## Task data
* * *

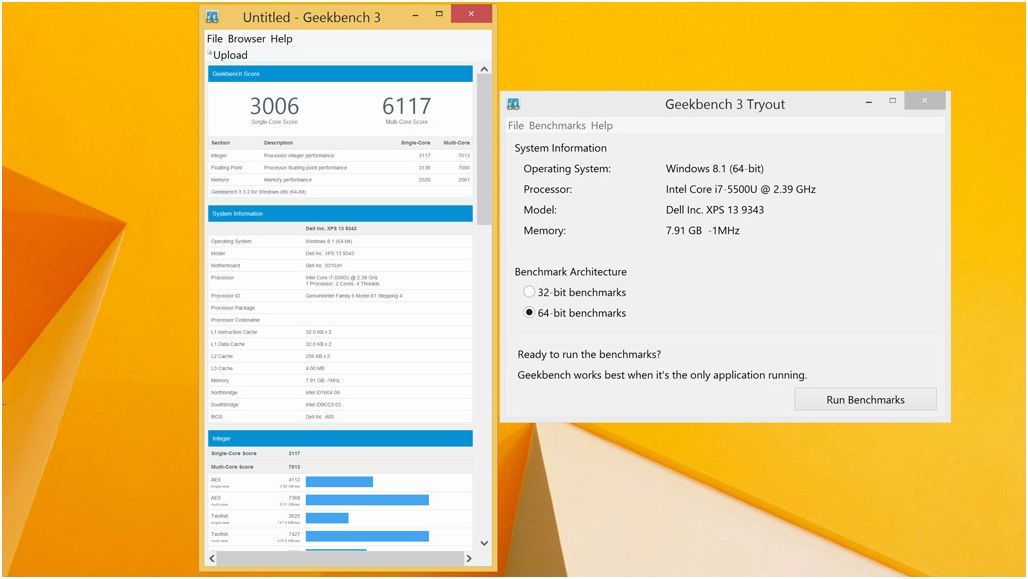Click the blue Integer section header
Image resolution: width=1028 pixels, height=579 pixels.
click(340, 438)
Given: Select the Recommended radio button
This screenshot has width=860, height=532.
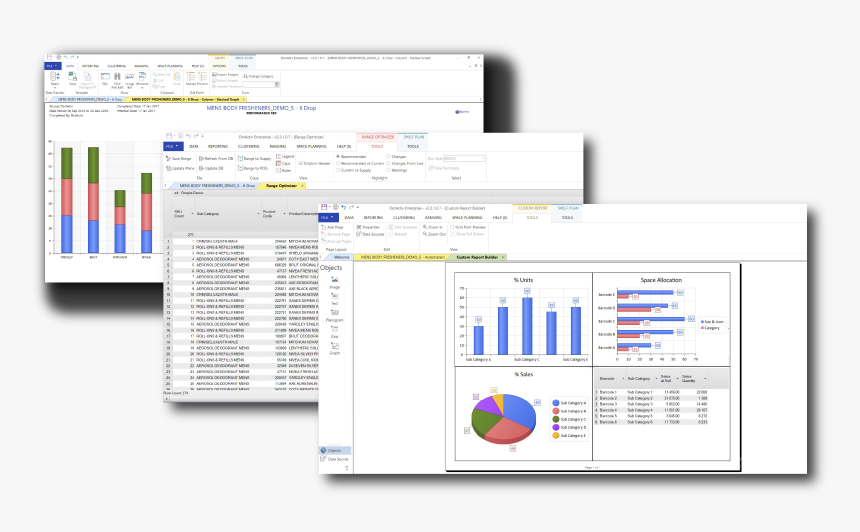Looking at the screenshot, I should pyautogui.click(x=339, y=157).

* * *

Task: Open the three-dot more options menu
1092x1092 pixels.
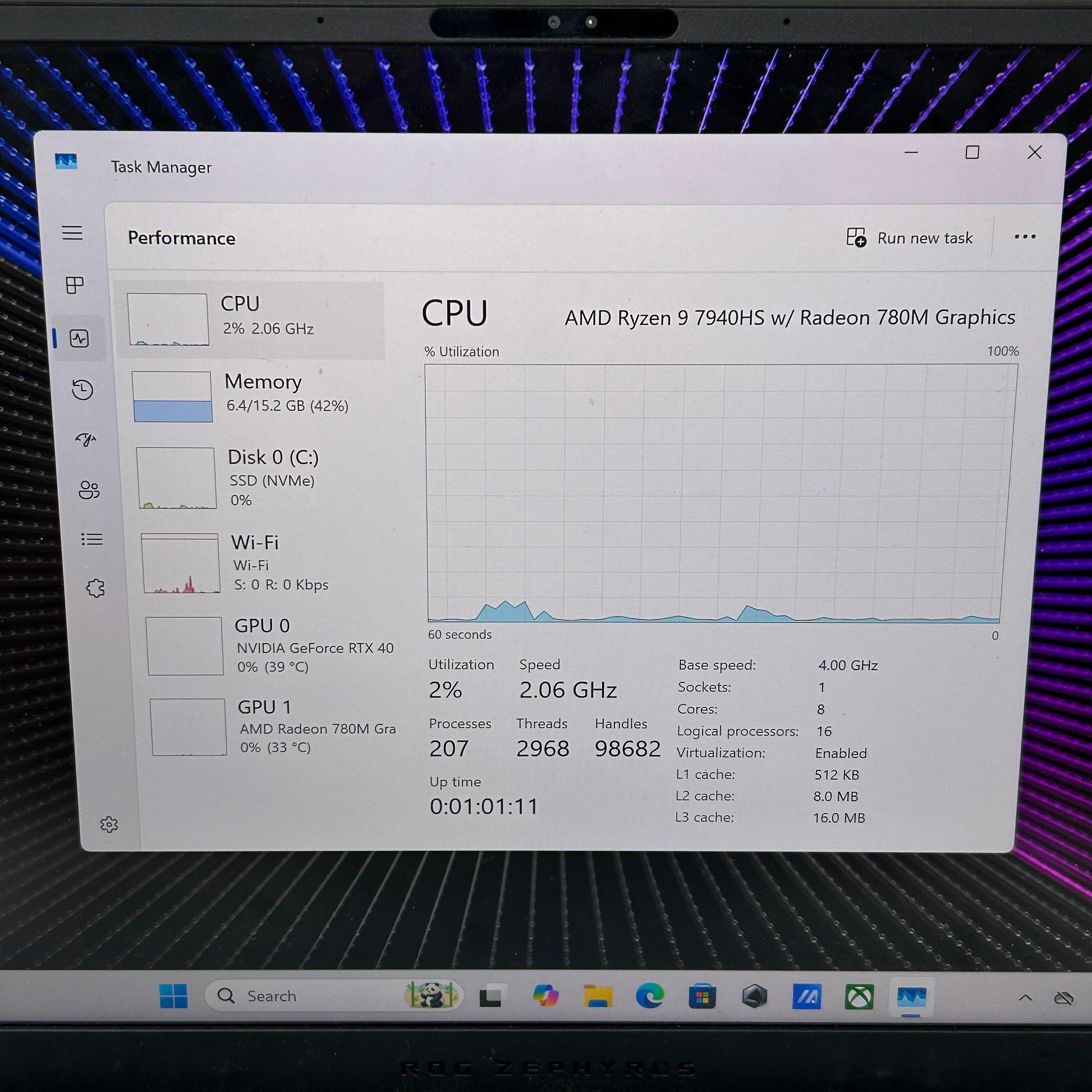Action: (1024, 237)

* * *

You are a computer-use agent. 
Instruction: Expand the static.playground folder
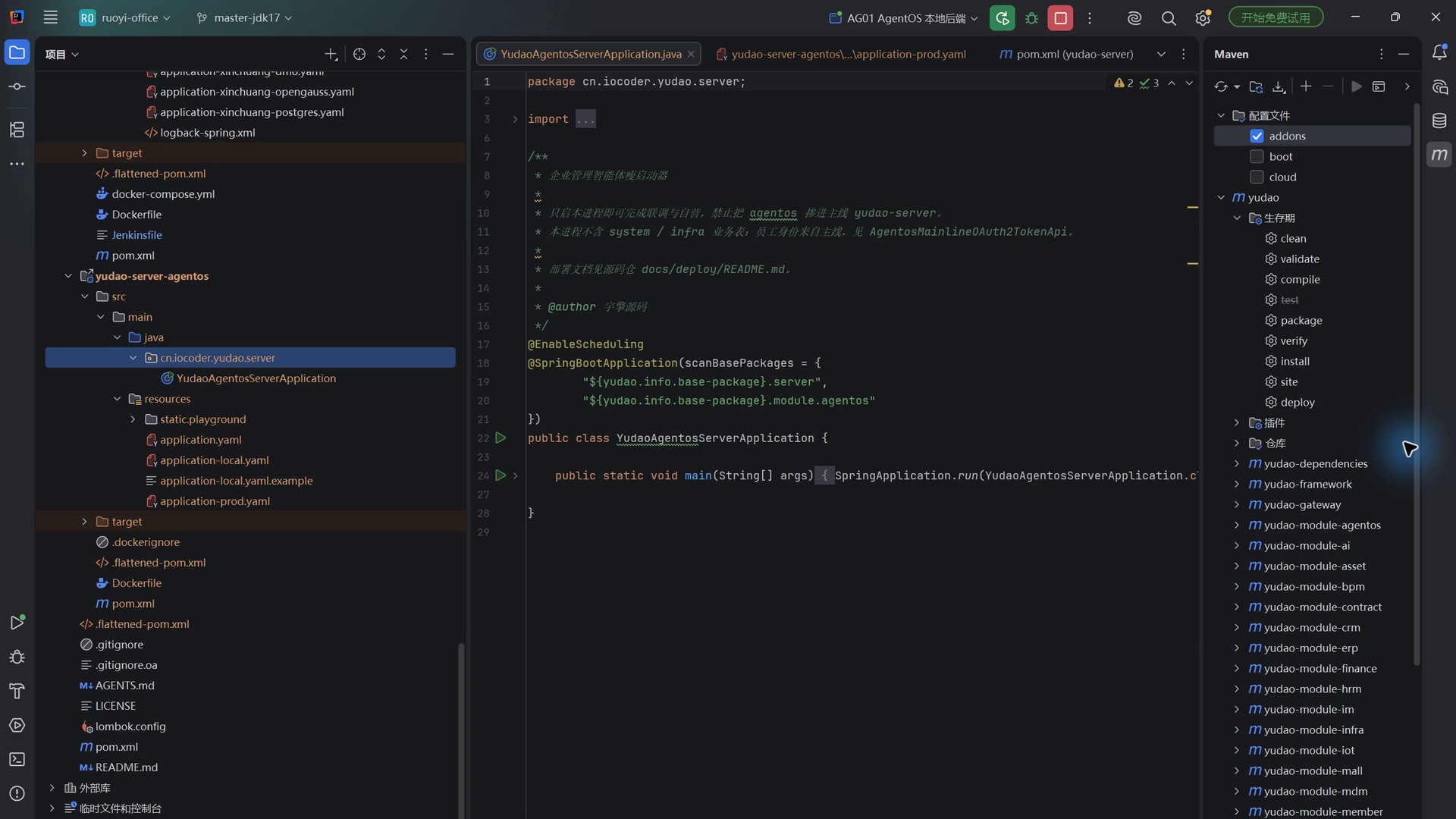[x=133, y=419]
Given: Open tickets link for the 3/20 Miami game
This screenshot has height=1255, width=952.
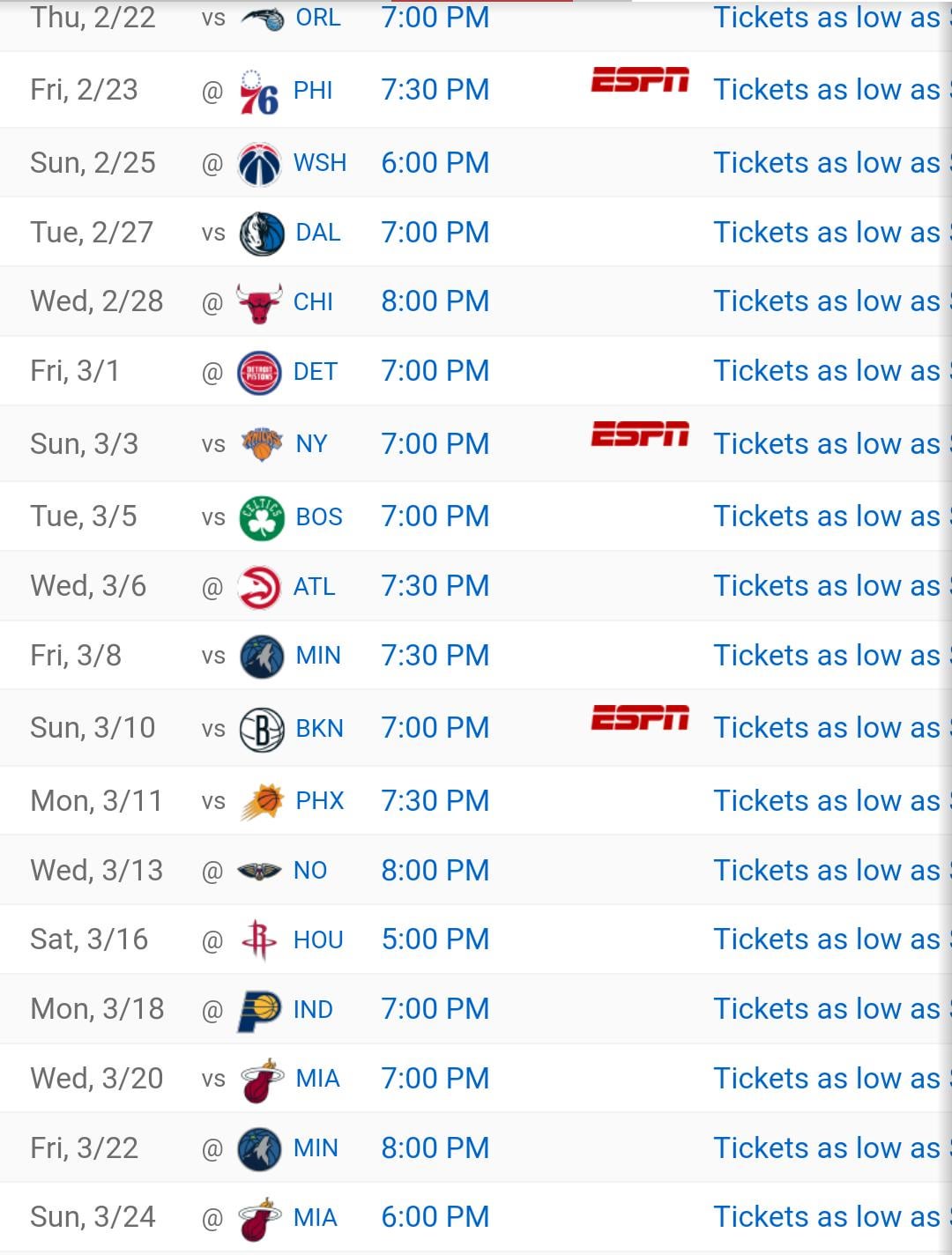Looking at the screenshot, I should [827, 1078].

* * *

## Objective
Rewrite the data from the line containing "Given: Select the Recommended radio button" through the line containing "should pyautogui.click(x=339, y=157).", replacing "radio button" with "option" and changing nothing else. Leave the pictures out of your answer.

## Answer to the task
Given: Select the Recommended option
This screenshot has width=860, height=532.
Looking at the screenshot, I should pyautogui.click(x=339, y=157).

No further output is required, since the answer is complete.